Volendo riassumere, l’accertamento del nesso di causalità civile, seppur incentrato su un sistema a doppio binario (causalità materiale-giuridica) è meno rigoroso di quello penalistico in quanto prescinde da una stretta valutazione sulla tipologia di elemento soggettivo.
Un ulteriore rilievo va poi fatto in relazione ad una differenza sul piano probatorio che è possibile desumere dal raffronto tra le due figure.
Il processo civile è infatti un processo tra parti private in cui vige il principio in base al quale chi vuol far valere in giudizio un proprio diritto deve dimostrare i fatti a fondamento della propria pretesa; in applicazione di tale principio dovrà allora essere parte attrice (o parte danneggiata) a dimostrare in giudizio la sussistenza del rapporto di causalità materiale e giuridica tali da giustificare la sussistenza dell’obbligazione risarcitoria. Diversamente, nel processo penale la persona offesa non ha un simile onere in quanto è la pubblica accusa a dover fornire gli elementi di prova a fondamento del rapporto di causalità tra condotta ed evento.

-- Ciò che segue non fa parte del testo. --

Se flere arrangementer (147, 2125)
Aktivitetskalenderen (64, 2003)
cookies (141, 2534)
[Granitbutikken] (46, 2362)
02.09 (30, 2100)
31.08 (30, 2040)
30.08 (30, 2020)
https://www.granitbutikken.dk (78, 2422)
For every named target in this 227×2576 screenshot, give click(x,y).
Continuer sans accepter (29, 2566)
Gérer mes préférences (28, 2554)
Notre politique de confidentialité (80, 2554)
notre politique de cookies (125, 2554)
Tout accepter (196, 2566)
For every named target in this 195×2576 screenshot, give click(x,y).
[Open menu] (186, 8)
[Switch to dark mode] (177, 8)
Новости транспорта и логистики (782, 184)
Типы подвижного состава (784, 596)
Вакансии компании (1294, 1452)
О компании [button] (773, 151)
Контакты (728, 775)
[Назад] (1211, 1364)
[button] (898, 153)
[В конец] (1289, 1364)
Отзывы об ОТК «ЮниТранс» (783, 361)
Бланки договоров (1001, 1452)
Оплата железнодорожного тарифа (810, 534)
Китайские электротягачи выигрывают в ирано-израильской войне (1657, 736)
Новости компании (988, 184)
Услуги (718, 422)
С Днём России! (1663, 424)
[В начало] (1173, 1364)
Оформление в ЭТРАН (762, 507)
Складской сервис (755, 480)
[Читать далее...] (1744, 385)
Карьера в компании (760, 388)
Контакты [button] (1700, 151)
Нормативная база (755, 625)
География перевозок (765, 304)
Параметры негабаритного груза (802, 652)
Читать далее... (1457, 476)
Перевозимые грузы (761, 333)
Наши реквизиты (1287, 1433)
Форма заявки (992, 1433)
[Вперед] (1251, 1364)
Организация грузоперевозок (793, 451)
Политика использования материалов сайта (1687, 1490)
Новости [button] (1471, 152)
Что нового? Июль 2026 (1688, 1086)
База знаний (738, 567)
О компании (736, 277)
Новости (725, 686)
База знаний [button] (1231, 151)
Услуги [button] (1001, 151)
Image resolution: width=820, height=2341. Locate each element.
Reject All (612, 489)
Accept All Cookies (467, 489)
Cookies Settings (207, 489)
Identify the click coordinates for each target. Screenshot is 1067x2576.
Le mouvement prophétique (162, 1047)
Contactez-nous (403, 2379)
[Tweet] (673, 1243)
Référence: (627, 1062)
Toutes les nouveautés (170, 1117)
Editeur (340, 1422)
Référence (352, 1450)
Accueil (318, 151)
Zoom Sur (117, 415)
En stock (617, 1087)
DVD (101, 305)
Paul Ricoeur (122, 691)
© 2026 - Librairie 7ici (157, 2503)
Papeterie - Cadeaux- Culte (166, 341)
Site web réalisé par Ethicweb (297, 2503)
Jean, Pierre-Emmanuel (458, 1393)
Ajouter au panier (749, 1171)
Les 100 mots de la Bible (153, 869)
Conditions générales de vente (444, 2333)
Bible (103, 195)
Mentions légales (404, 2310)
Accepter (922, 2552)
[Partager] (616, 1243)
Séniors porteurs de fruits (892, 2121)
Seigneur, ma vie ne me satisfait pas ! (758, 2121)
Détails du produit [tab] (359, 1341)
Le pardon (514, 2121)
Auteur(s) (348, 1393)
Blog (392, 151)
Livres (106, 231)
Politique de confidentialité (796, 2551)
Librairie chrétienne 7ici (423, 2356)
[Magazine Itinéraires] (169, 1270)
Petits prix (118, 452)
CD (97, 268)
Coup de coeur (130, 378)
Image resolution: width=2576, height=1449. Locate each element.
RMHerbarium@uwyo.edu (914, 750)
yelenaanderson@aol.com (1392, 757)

In ragione di quanto detto si può allora concludere affermando che la causalità è un istituto generale dell’ordinamento giuridico che permette di ricondurre un determinato illecito (sia esso penale o civile) alla condotta di un soggetto. Nonostante ciò, le varie forme di causalità presentano delle importanti diversificazioni soprattutto dal punto di vista processuale e non è quindi possibile parlare di causalità in termini generali, essendo invece necessario far riferimento al relativo campo di applicazione.